Join me for a trip out to the village to visit some friends.
Follow the highway out of one of the cities until the buildings become sparser and the vegetation denser. Turn off the highway onto a still paved road and find the water standpipe with a dirt road by it. No one out here owns a car so the road only has to be decent enough to walk. You can park yours at that first house on the left since you know the family and the road really isn't fit to drive down much farther. We'll stop and lime here a while before we head further in to the village.
No, the driving age in Trinidad isn't quite this young but Calypso was having fun climbing around once we parked.

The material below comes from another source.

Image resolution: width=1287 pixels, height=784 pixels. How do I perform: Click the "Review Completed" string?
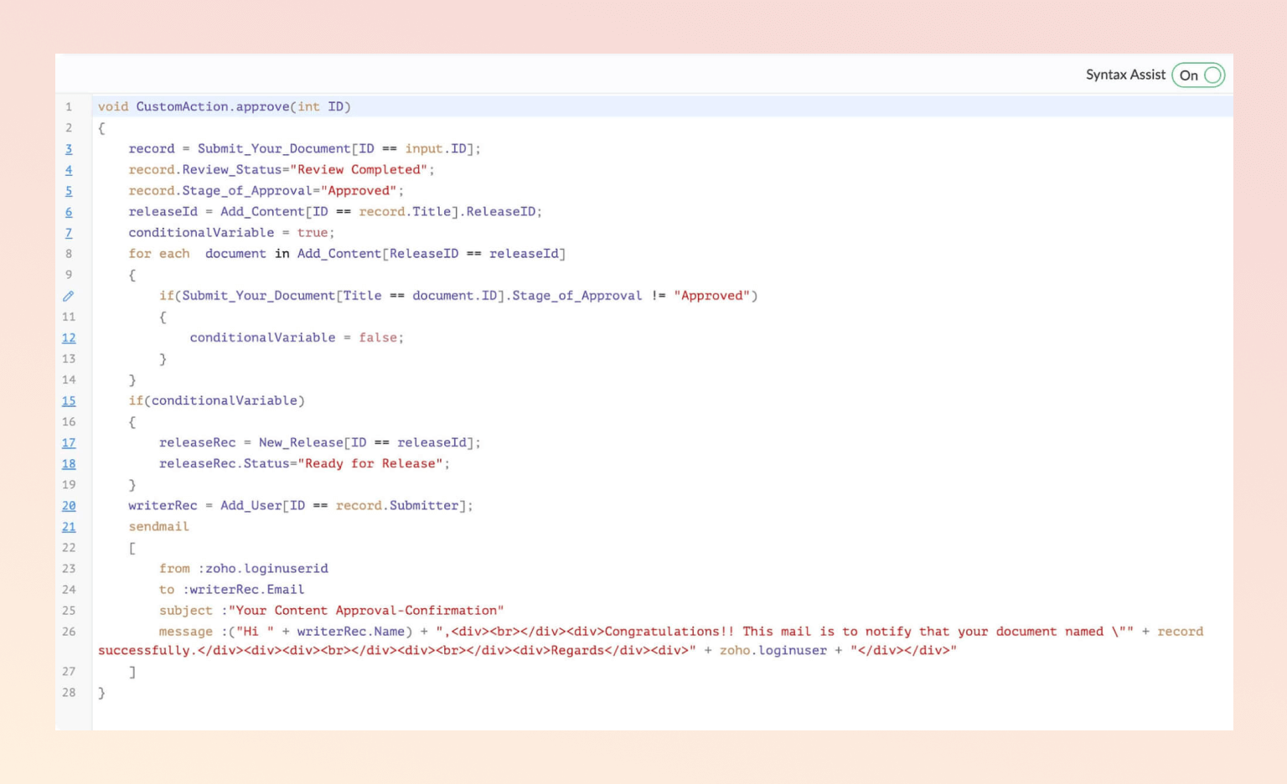click(x=359, y=169)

Here's a little perspective on the house. Yes, it's leaning pretty heavily. It's built up on stilts to prevent flooding during rainy season. Farida and her six children moved here after her husband left them. She also shares it with her current partner. He disappears for long periods of time so when something needs repairing Farida needs to see if she can scare up the supplies and borrow some tools to fix things up as best she can. It may not look like much but Farida is proud of it and keeps it neat as a pin inside. The local paint companies give out free paint (the stuff not good enough to sell) near Christmas. She makes sure to get some so she can repaint each year. She also stitches up the holes in the furniture and sews new curtains if she can get some fabric. When you are 11 degrees above the equator the sun takes a fast toll on paint and curtain fabric. The front room is a kitchen and living room. The back is a bedroom with two mattresses. Sleeping quarters are tight. Privacy is barely existent. Without electricity there are no fans to run at night for relief and to blow the mosquitoes off you. You've got to shutter up those windows each night to keep bandits from coming in to steal what few things you have. You'd better hope you can afford a mosquito net and then keep it from ripping. The outhouse is in the back. Fortunately, since their house is closest to the road they have the shortest walk to the standpipe for water. Farida and the girls also like to keep the landscaping as nice as they can. You can see the trimmed hibiscus lining the walk to the front door.
This is one of Farida's daughters. Her daughters are beautiful and smart. Farida worries about their opportunities for education because of the cost of textbooks, uniforms and passage to school. One of the girls needs glasses too. She's probably the most promising student among the sisters but gets headaches when she reads. Taxis cost so much because they are so far on the outskirts of town. In this village it's a pretty common state to have to choose between buying food and paying taxi fare for your kids to get to school. Sometimes in big families, if they don't have enough school uniforms the children take turns going to school. One wears the uniform one day then the next day another child wears the uniform. No matter how smart you are it's hard to get ahead when you can't get to school regularly or afford your textbooks or concentrate through blurry vision or a hungry stomach when you do read them.
Before we go we take a picture of everyone who is home because we know it will be a long time before we get back this way again. We can't believe the way everyone has grown. A few years later when we went back the younger 2 kids were in school. Farida cried with joy to tell us her three oldest girls had finished school, had jobs, and were living in an apartment with electricity and running water. She was also very grateful they were helping with taxi fare, books, and uniforms for their younger siblings. Farida intends never to leave her house but she can't contain her happiness over the children who made it out of the village.